16. If the ordinary hours of work are not specified in a relevant award or agreement, the 'ordinary hours of work' are the normal, regular, usual or customary hours worked by the employee, as determined in all the circumstances of the case. This is not necessarily the minimum or maximum number of hours worked or required to be worked.
17. In such cases, it may often not be possible or practicable to determine the normal, regular, usual or customary hours of an employee's work. If so, the actual hours worked should be taken to be the ordinary hours of work.
18. 'Ordinary hours of work' are not necessarily limited to hours to be worked between 9am and 5pm, Monday to Friday. They may (depending on the provision in the relevant award or agreement, if any) include hours to be worked at other times, including at night, on weekends or on public holidays.

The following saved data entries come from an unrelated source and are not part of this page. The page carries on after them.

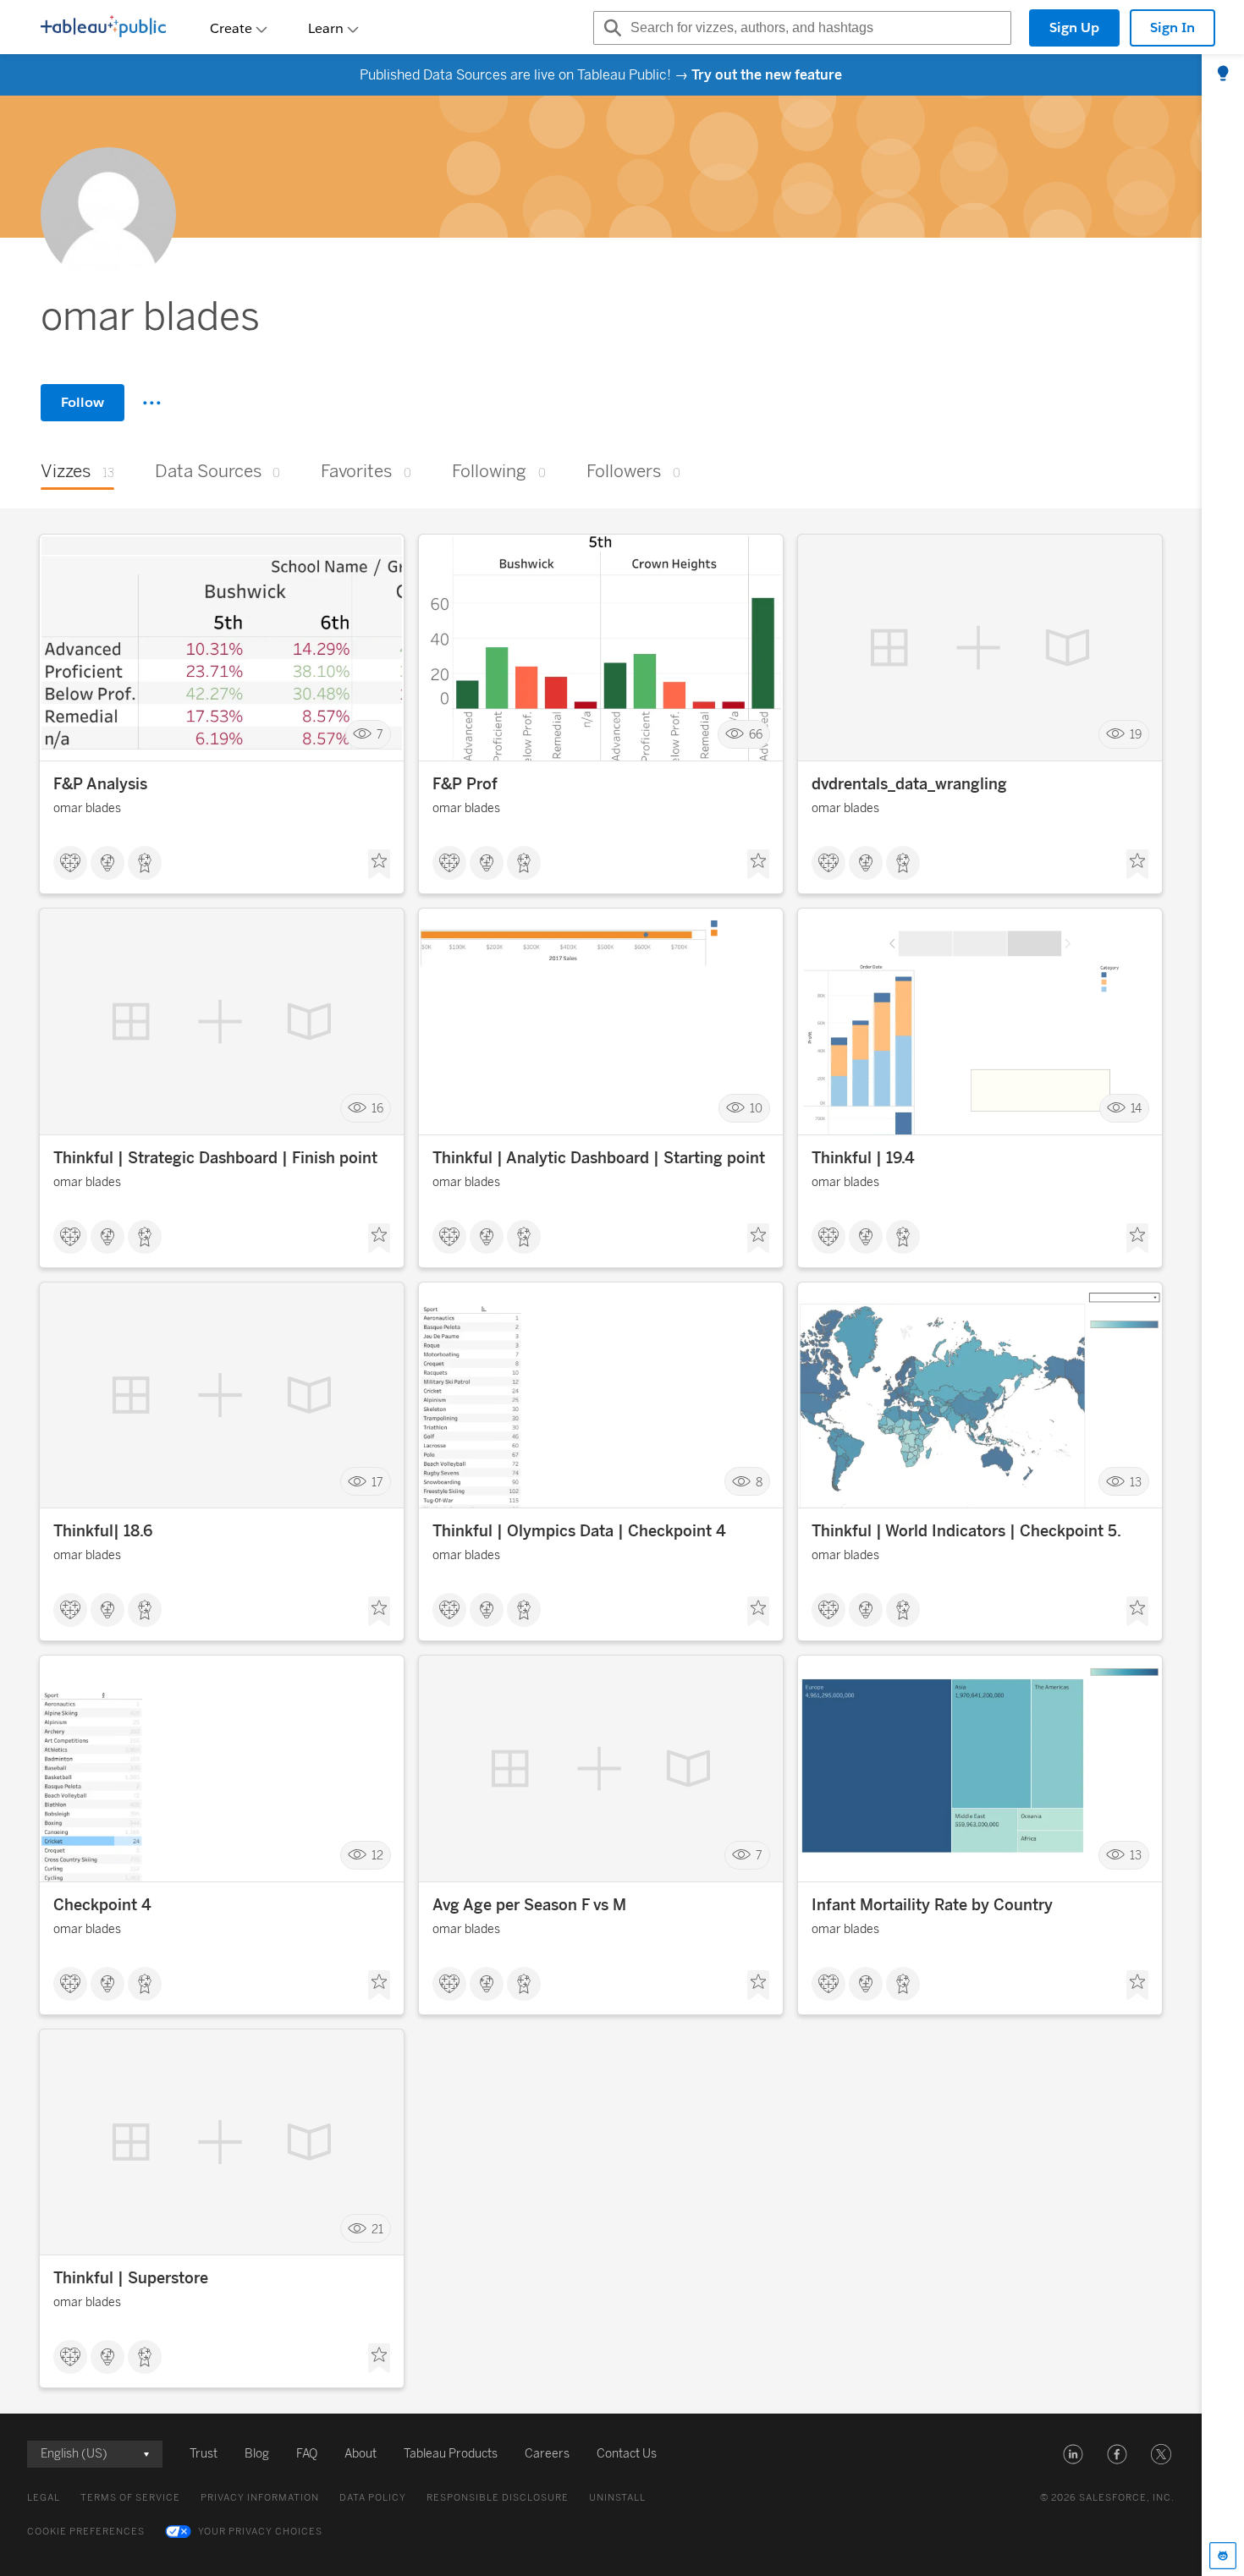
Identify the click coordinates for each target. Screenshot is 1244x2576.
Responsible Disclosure (498, 2497)
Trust (203, 2454)
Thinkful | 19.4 (863, 1158)
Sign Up (1074, 27)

Paragraph 25 of SGR 2009/2 talks about ordinary hours of work;
Earnings 'in respect of ordinary hours of work' means all earnings other than overtime
25. All amounts of earnings in respect of employment are in respect of the employee's ordinary hours of work unless they are remuneration for working overtime hours, or are otherwise referable only to overtime or to other hours that are not ordinary hours of work. There is no such thing as earnings that are merely in respect of employment generally and are not OTE because they are not in respect of any particular hours of work.
Furthermore, SGR 2009/2 at paragraph 72 and 73 discusses expenses and reimbursements
Certain payments that are not 'salary or wages'
Expense allowances and reimbursements
72. Expense allowances, that is, those allowances paid to an employee with a reasonable expectation that the employee will fully expend the money in the course of providing services, are not 'salary or wages'.
73. A reimbursement that compensates an employee for an expense they have incurred on behalf of the employer is also not 'salary or wages'.
The earnings paid to the Worker are not expense allowance, it is made for the labour provided by the Worker to serve a disability Participant. The Worker will be solely responsible for their own incidental costs and normal household expenses incurred during the provisions of services to the person in their care. Therefore, the payment to the Worker represents the rewards for the services they provide to the Participant.
The Worker has to bear the household cost incurred while caring for the Participant as stated under the Agreement. As there is no expense incurred on behalf of the employer, and no reimbursement is necessary. Therefore, the payments the Worker receives is considered OTE.